* Problem description *
Output only the stretch of the listing that starts at the line containing "Task: Click the 80x200 cm size link" and ends at the line containing "is (1313, 824).", reproduced exactly with both ends.
----
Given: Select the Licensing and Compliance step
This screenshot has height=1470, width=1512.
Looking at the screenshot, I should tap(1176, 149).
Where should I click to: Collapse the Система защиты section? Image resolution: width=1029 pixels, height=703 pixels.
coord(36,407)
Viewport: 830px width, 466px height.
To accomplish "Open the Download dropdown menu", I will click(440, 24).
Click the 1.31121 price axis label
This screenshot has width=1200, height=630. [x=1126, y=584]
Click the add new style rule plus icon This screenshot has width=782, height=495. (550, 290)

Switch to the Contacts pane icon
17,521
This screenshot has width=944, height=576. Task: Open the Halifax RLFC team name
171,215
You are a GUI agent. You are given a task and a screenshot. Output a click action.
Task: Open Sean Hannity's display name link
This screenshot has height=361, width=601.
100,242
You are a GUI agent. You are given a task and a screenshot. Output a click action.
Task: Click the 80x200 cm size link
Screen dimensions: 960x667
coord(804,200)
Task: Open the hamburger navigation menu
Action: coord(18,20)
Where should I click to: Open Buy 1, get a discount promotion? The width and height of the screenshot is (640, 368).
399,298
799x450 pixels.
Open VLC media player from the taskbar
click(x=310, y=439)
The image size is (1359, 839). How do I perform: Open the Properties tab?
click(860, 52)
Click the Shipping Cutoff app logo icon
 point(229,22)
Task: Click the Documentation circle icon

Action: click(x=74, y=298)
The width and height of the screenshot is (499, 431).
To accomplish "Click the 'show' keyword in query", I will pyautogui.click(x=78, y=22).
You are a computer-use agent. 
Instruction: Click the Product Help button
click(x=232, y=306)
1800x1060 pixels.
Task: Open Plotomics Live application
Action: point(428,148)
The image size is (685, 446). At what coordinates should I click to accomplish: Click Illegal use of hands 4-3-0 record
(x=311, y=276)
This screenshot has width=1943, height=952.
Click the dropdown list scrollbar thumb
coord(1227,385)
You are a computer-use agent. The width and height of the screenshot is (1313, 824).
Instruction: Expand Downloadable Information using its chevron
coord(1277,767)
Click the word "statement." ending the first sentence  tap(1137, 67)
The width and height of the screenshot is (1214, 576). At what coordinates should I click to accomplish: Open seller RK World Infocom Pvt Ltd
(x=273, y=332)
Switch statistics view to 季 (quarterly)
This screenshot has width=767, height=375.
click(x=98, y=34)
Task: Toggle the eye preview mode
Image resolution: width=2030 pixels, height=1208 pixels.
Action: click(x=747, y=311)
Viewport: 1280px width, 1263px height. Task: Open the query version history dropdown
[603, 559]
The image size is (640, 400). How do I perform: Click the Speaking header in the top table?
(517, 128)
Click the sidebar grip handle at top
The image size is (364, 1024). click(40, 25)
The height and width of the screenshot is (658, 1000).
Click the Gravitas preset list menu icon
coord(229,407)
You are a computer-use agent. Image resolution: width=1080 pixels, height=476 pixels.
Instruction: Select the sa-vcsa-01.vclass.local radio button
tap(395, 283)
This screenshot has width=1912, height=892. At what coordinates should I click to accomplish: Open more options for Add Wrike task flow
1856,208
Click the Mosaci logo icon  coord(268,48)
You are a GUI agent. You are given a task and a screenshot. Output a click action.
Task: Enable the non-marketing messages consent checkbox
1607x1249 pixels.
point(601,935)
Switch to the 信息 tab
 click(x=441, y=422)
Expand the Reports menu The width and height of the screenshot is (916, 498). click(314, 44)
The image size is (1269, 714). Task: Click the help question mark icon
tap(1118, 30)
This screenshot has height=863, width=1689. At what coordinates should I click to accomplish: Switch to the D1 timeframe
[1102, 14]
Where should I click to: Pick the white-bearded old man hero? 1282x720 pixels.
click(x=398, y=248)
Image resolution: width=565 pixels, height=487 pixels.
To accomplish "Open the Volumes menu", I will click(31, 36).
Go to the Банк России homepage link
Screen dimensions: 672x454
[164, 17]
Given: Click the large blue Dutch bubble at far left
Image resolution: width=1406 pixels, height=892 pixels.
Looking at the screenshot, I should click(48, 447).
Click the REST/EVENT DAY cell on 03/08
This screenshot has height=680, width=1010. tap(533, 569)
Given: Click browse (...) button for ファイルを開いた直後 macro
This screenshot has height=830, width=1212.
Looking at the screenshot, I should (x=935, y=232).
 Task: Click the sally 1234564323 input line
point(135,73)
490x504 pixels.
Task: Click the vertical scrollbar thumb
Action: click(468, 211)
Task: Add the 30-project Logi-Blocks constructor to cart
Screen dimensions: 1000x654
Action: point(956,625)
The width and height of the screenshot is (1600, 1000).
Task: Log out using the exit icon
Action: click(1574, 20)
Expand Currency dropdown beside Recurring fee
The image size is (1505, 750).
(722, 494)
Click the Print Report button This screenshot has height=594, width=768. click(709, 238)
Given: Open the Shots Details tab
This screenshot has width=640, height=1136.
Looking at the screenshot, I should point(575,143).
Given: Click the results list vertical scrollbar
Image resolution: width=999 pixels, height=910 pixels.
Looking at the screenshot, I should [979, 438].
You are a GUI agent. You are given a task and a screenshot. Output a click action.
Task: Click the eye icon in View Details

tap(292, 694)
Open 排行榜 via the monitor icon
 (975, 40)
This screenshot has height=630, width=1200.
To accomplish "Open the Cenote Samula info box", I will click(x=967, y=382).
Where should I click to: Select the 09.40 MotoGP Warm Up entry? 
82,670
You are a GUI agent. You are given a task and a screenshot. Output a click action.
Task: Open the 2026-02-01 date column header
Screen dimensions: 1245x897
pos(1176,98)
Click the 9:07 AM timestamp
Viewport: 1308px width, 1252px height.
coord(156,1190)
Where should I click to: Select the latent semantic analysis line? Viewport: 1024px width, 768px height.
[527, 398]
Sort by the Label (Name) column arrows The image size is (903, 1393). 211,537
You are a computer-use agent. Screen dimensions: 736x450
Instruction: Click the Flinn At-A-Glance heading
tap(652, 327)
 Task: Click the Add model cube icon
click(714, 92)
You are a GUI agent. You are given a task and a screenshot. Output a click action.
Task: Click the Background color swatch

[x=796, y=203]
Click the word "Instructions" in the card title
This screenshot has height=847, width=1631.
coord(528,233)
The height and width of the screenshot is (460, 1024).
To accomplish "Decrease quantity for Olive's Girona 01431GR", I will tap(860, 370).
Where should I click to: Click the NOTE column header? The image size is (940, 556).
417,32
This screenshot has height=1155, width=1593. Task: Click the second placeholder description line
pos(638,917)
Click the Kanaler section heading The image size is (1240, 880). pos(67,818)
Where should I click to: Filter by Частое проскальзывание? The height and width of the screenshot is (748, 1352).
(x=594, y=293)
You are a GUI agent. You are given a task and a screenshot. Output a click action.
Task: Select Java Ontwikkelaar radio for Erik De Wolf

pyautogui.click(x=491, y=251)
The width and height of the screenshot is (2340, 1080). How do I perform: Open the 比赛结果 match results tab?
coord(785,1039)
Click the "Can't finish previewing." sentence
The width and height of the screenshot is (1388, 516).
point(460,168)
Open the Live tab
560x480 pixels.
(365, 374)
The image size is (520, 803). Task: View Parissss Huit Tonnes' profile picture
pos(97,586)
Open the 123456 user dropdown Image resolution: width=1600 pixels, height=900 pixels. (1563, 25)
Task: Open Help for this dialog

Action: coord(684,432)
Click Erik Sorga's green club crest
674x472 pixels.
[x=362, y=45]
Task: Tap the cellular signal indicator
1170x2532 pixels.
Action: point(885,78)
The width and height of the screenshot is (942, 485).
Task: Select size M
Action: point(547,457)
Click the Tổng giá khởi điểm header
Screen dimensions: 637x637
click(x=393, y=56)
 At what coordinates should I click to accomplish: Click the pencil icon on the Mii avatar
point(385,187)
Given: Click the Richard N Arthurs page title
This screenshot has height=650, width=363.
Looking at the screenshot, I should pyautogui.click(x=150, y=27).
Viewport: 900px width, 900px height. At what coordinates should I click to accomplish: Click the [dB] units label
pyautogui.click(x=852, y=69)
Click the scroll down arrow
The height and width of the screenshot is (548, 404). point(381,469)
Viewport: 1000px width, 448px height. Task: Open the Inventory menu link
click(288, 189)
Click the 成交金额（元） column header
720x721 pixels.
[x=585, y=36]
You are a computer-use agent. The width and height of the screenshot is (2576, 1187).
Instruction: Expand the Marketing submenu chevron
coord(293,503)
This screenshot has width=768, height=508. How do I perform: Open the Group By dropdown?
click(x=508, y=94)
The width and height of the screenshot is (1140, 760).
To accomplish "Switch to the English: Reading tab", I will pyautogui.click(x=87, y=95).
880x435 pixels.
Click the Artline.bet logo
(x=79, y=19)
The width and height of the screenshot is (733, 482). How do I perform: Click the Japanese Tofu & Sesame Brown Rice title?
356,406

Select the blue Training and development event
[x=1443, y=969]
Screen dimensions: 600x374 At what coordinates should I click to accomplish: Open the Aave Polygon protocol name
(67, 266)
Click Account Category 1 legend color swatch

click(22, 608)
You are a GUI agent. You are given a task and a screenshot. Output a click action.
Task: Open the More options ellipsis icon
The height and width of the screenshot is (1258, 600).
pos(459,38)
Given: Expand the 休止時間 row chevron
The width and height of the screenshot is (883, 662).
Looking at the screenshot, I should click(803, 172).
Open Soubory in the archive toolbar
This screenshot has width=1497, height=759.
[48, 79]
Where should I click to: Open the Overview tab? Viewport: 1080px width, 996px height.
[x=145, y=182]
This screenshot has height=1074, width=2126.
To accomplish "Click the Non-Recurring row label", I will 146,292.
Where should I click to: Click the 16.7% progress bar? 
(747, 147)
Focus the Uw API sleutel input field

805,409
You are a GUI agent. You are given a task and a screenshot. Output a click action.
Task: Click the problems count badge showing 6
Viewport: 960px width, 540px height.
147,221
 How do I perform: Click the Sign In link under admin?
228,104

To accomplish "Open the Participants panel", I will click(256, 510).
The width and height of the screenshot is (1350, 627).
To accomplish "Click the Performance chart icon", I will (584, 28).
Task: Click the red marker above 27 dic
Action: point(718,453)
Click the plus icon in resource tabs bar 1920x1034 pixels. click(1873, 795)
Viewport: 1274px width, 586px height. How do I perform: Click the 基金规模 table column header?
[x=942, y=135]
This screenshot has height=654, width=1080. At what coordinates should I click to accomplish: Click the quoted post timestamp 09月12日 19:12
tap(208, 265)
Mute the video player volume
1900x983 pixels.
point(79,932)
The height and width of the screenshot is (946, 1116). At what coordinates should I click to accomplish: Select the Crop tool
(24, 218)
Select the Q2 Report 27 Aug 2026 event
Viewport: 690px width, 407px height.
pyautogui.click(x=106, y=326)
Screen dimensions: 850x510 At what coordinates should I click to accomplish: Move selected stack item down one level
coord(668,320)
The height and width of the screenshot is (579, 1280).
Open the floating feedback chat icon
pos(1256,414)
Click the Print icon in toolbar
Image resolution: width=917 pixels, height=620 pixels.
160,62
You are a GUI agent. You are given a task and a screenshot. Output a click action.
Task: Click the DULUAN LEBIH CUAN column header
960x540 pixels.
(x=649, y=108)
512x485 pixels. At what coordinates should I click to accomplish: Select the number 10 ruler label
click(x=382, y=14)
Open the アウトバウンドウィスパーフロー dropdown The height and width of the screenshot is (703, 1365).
----
* Completed exercise *
Task: Click the 80x200 cm size link
Screen dimensions: 960x667
coord(804,200)
Task: Open the hamburger navigation menu
Action: coord(18,20)
Where should I click to: Open Buy 1, get a discount promotion? The width and height of the screenshot is (640, 368).
399,298
799x450 pixels.
Open VLC media player from the taskbar
click(x=310, y=439)
The image size is (1359, 839). How do I perform: Open the Properties tab?
click(860, 52)
Click the Shipping Cutoff app logo icon
 point(229,22)
Task: Click the Documentation circle icon

Action: click(x=74, y=298)
The width and height of the screenshot is (499, 431).
To accomplish "Click the 'show' keyword in query", I will pyautogui.click(x=78, y=22).
You are a computer-use agent. 
Instruction: Click the Product Help button
click(x=232, y=306)
1800x1060 pixels.
Task: Open Plotomics Live application
Action: point(428,148)
The image size is (685, 446). At what coordinates should I click to accomplish: Click Illegal use of hands 4-3-0 record
(x=311, y=276)
This screenshot has width=1943, height=952.
Click the dropdown list scrollbar thumb
coord(1227,385)
You are a computer-use agent. The width and height of the screenshot is (1313, 824).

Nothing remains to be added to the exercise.